Directory standards push Oracle, Novell, IBM

Led by IBM, Novell, and Oracle, an industry group has been formed to speed the standardisation of directory technologies.

Called the Directory Interoperability Forum, the group says it is committed to working with existing standards bodies to accelerate the adoption of technologies that will build on the Lightweight Directory Access Protocol.

These would include replication services, security, and a standard schema (most likely via the Extensible Markup Language) across directories, said Chris Stone, Novell's senior vice president for strategy and corporate development.
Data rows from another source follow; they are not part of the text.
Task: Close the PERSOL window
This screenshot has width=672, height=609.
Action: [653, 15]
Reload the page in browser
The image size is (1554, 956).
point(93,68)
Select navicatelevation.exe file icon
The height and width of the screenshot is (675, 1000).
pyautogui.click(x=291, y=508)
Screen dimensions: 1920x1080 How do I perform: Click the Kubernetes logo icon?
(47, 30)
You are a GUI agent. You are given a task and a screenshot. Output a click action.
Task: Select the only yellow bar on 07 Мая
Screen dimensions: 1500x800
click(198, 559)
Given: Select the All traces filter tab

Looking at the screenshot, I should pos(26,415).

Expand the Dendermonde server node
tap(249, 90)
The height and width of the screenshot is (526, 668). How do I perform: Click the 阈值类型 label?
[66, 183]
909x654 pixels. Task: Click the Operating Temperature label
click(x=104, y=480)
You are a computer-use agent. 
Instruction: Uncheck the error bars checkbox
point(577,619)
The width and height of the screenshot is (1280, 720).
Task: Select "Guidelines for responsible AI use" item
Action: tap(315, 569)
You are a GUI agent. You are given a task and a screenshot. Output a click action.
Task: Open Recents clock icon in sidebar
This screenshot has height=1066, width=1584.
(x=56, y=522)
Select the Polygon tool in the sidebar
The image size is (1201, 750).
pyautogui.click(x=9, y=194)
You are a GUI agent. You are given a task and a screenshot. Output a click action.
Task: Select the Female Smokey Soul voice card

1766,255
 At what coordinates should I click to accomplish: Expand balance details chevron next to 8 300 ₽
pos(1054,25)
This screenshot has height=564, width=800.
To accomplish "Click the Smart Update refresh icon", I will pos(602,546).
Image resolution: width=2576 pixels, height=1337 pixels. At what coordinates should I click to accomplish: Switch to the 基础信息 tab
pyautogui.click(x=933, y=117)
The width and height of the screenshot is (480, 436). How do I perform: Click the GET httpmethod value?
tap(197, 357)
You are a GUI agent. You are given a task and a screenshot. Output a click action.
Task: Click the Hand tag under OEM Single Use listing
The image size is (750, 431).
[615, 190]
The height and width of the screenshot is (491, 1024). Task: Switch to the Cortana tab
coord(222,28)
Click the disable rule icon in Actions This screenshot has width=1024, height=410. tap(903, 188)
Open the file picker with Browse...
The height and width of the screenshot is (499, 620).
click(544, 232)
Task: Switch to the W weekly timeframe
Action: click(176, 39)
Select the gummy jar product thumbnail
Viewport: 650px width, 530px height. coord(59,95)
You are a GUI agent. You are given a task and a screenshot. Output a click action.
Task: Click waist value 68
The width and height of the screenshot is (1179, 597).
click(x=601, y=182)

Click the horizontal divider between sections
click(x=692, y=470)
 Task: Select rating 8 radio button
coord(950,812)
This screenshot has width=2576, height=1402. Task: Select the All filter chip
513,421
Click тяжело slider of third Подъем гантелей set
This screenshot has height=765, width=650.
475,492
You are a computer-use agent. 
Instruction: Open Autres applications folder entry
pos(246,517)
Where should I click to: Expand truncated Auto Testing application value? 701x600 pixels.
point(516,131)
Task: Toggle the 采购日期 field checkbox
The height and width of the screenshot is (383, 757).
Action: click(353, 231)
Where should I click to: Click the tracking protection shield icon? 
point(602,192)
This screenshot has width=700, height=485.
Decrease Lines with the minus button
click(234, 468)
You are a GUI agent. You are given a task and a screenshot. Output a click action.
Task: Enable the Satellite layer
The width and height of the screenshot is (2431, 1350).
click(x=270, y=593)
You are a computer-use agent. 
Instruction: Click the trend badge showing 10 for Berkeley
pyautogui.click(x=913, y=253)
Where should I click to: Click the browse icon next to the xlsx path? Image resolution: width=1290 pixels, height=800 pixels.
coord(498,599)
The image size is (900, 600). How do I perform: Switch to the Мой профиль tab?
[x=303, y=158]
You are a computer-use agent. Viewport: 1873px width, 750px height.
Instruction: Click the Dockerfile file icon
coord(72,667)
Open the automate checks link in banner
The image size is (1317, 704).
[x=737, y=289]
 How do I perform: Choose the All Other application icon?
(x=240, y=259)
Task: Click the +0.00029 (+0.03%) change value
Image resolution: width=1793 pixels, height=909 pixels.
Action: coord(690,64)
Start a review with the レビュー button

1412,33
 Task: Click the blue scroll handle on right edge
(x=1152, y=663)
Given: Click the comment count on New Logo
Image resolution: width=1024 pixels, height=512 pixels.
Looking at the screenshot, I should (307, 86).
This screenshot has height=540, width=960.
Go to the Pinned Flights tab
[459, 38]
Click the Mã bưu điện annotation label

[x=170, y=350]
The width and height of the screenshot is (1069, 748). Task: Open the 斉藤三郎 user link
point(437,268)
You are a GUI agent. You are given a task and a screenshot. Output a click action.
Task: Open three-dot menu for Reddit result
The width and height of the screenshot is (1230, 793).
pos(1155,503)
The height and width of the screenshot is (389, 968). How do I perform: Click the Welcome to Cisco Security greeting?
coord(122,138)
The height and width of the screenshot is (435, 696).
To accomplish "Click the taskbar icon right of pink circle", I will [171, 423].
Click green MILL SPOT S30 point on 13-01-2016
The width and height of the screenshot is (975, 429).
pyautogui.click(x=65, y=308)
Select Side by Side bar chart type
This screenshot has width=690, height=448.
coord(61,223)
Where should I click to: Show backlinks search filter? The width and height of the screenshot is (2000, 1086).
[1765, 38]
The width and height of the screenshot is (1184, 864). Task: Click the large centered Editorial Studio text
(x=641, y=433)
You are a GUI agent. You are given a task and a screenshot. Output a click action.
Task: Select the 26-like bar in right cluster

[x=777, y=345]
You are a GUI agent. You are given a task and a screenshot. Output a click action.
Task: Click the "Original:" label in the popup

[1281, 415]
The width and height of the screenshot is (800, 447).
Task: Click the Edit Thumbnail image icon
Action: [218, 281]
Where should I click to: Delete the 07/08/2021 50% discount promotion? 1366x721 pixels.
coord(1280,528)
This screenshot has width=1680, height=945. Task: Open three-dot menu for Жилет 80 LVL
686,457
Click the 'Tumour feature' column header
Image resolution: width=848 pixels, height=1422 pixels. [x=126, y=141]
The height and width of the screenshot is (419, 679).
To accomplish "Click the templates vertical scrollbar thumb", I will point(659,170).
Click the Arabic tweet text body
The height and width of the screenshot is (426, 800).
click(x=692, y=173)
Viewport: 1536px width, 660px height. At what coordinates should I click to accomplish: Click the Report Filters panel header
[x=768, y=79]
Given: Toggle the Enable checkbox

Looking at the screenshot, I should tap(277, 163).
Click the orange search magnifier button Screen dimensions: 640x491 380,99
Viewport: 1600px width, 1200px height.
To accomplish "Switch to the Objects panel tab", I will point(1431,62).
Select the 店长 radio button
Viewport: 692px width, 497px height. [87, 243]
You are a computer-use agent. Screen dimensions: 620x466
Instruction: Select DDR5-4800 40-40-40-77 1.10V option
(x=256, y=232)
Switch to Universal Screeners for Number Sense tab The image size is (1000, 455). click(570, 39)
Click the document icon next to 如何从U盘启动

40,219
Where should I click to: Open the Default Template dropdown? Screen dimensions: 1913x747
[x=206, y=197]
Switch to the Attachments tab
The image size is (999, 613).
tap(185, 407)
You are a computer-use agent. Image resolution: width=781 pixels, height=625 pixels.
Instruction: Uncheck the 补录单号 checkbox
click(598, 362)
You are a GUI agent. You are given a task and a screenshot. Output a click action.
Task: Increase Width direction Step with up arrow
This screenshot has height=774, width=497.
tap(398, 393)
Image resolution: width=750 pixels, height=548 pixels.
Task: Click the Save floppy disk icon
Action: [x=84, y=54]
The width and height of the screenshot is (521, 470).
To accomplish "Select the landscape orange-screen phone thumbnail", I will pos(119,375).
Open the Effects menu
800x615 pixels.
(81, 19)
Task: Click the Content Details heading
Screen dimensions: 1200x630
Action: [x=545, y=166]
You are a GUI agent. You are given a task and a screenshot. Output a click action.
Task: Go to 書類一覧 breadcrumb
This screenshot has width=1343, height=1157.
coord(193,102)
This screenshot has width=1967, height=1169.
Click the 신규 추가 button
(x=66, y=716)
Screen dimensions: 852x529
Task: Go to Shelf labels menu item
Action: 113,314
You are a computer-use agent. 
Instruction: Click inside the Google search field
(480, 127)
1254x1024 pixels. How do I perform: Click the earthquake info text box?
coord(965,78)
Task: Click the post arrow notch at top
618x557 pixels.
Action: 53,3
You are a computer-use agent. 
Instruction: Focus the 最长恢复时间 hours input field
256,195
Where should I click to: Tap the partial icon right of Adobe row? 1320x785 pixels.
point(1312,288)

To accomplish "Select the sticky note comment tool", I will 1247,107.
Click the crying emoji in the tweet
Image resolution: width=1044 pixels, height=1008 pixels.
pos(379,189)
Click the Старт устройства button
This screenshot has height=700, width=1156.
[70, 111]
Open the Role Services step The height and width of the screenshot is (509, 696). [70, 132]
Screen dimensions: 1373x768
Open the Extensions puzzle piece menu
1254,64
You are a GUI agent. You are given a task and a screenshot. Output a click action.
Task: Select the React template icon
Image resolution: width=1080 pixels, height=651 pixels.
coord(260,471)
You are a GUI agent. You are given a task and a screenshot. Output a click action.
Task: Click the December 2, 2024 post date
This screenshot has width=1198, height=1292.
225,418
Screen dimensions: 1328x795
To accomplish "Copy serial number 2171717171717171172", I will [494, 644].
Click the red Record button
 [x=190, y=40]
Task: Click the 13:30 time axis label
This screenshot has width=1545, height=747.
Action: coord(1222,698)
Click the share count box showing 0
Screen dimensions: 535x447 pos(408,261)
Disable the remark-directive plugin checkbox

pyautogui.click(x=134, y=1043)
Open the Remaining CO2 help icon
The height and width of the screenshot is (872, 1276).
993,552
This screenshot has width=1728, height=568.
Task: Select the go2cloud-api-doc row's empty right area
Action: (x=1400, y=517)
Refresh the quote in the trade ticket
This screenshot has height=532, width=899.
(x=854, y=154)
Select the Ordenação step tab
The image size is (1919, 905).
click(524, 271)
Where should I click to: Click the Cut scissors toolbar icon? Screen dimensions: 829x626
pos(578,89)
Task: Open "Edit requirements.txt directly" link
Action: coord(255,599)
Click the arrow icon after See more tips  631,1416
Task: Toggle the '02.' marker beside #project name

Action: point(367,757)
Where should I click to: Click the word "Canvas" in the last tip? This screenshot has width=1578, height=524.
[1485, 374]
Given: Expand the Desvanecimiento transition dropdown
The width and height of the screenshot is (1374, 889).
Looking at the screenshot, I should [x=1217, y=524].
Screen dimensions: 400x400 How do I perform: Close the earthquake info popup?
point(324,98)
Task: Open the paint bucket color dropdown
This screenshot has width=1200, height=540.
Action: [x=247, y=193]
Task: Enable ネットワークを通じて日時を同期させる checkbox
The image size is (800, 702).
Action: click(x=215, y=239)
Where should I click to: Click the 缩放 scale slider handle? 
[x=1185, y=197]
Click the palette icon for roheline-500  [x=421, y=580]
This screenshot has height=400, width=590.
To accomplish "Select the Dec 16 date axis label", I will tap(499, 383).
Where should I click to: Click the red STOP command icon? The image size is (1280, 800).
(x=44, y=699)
By committing to the use of these standards, the members of the Directory Interoperability Forum hope to help users control some of the madness that comes with trying to manage multiple proprietary directories.

"It's not unusual to see upwards of 50 directories in use [in one organisation]," said Jeremy Burton, vice president of tools marketing at Oracle. "Customers are looking to consolidate into a smaller number of standard [directories]."

Noticeably missing from the initiative are directory players Microsoft and Netscape.

A Microsoft representative said the company will wait to see what the forum achieves before deciding whether to join.

For its part, Netscape agreed with the forum's goals but objected to the directory vendors being the only ones in the forum to have a say, therefore excluding independent software vendors (ISVs) whose products work with directories.

"The question was, do we want to make standards inside a country club or inside a town hall?" said Frank Chen, director of product management for the Sun-Netscape Alliance's directory and security products division.

According to Novell's Stone, the directory providers will give ISVs a consistent set of standard APIs. This will make it easier for them to write software for their different directories, Stone said.

Each of the directory providers plans to distribute to its ISVs software development kits that contain the standard API set by year's end.

"We will transition our products, if they are designed in a proprietary model, to use these APIs," Stone said.

Much like the Unix model, each vendor will continue to add value on top of that common set, Stone added.